C++ Program Reverse Bits of a Number

Today we will learn how to reverse the bits of a number and display the value of the reversed number in C++ programming.

For this problem we will have to use concepts of bitwise manipulation such as left shift (>>), right shift (<<), and (&), or (|), etc.

First, we will input the unsigned integer number and run it through a loop, this loop will iterate 32 times as the integer number is represented by 32 bits.

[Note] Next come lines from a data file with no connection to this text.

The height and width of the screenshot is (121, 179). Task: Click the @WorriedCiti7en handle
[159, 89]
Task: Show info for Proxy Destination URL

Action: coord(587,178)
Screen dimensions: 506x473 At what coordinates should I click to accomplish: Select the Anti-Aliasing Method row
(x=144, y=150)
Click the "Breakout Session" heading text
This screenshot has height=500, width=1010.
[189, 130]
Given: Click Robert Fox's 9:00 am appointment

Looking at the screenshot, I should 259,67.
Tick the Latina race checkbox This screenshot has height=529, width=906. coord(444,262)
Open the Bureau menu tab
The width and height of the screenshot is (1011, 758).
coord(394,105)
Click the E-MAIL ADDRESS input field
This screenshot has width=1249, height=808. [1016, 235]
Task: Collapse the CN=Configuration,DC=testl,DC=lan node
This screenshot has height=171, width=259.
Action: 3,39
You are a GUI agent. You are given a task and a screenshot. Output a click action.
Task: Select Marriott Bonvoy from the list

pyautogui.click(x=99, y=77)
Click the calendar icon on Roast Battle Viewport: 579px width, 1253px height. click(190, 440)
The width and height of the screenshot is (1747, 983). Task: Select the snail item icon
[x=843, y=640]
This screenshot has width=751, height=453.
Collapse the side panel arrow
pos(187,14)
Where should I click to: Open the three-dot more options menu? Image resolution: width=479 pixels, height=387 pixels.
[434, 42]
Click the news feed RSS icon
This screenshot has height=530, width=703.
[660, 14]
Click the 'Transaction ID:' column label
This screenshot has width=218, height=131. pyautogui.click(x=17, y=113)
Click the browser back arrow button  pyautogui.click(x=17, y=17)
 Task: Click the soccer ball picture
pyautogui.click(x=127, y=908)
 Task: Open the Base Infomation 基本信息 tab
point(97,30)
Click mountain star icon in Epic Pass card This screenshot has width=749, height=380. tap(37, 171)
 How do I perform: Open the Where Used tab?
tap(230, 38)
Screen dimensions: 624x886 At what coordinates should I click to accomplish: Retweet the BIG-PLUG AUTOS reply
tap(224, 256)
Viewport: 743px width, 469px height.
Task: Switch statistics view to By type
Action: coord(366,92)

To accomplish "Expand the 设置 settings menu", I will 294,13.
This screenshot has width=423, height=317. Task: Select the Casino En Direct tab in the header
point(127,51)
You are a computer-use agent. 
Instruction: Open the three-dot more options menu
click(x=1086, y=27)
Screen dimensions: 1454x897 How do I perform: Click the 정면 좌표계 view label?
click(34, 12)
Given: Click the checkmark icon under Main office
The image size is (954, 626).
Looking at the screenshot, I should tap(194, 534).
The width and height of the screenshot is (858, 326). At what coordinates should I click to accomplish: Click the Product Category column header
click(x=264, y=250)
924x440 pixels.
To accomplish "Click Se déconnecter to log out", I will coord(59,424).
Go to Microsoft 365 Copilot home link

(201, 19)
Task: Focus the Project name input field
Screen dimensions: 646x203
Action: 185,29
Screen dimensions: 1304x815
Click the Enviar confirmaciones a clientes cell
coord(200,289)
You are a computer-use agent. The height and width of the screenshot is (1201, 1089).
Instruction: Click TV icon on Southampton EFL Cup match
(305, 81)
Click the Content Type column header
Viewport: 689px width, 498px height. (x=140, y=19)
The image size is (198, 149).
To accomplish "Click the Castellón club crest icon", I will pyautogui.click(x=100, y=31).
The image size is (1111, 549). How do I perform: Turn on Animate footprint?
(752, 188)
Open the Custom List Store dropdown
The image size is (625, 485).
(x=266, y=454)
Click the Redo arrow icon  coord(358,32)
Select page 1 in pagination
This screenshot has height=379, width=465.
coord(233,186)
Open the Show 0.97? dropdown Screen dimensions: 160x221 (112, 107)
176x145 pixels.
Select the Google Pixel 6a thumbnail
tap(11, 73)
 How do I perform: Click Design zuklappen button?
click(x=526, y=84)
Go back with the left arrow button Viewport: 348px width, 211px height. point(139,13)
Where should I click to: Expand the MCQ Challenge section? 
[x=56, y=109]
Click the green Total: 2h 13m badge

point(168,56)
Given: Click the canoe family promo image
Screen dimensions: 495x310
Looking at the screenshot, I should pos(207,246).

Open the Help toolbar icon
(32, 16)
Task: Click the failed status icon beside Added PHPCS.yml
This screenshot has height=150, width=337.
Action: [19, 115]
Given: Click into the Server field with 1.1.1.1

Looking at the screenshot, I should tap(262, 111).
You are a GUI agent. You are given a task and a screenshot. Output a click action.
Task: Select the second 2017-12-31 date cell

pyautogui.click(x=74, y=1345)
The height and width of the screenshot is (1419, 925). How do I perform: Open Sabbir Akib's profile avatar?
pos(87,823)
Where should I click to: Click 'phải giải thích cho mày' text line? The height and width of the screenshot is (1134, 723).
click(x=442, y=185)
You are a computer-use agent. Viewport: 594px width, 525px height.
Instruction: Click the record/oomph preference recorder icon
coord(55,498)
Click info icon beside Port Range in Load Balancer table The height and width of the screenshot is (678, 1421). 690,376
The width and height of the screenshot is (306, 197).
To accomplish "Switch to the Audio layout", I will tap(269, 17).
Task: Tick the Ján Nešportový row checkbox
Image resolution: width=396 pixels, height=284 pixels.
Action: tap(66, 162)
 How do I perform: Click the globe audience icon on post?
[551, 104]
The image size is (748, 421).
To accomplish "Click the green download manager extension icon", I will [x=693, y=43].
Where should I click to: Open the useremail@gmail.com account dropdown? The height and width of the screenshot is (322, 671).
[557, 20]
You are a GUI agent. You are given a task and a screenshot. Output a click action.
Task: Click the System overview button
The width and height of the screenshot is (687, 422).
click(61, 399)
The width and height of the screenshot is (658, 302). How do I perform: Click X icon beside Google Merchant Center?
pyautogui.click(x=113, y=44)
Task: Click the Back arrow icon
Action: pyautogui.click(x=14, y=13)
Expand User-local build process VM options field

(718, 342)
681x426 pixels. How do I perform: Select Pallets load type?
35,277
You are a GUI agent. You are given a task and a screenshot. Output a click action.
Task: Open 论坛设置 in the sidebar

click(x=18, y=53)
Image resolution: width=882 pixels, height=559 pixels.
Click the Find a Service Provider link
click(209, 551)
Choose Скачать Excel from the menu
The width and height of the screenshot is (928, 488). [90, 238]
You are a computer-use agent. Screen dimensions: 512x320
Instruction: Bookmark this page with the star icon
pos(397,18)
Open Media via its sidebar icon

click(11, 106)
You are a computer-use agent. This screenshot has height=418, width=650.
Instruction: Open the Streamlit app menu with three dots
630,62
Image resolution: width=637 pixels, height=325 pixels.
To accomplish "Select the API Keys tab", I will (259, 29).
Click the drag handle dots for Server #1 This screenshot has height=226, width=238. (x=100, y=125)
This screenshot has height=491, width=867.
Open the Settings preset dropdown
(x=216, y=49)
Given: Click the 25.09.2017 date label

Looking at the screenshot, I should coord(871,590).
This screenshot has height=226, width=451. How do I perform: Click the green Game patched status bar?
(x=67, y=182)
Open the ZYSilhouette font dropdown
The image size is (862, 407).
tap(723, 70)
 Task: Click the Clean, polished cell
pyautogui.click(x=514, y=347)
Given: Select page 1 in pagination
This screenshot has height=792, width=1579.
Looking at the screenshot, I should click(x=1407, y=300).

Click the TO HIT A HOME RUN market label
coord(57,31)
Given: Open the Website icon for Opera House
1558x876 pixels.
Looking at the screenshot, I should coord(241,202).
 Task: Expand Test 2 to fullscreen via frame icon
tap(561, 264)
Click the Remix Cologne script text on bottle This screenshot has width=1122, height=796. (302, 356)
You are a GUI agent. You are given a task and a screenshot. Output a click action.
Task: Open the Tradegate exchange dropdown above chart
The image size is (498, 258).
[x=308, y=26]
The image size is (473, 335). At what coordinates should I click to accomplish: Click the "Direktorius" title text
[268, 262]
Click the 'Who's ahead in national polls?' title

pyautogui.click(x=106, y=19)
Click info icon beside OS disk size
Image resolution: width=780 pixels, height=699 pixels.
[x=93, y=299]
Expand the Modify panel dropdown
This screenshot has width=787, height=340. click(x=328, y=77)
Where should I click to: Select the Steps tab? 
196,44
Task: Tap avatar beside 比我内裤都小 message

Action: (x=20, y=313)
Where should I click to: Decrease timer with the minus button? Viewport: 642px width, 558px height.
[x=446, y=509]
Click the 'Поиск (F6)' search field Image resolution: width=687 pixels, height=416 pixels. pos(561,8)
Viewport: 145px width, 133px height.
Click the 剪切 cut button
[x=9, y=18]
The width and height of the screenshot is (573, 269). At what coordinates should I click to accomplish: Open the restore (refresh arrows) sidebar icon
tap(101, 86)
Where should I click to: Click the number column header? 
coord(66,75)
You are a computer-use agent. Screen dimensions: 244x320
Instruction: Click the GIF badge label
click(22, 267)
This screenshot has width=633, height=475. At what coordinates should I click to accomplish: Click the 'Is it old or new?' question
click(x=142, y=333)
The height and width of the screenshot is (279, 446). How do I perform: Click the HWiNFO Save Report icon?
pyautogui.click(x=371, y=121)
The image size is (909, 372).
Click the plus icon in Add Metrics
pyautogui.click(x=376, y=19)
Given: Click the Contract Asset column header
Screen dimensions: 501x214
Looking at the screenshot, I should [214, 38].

  • a>>i obtains the ith bit from the input integer by the virtue of the left-shift operation
  • (a>>i)&1 will AND the obtained bit with 1, hence giving us the output as the bit itself
  • now we need to store this bit at the (32-i-1)th position in the reversed number
  • and finally, every time the loop executes, we OR it with the previous value of the reversed number so that we sustain the bits obtained in each step and form the complete number.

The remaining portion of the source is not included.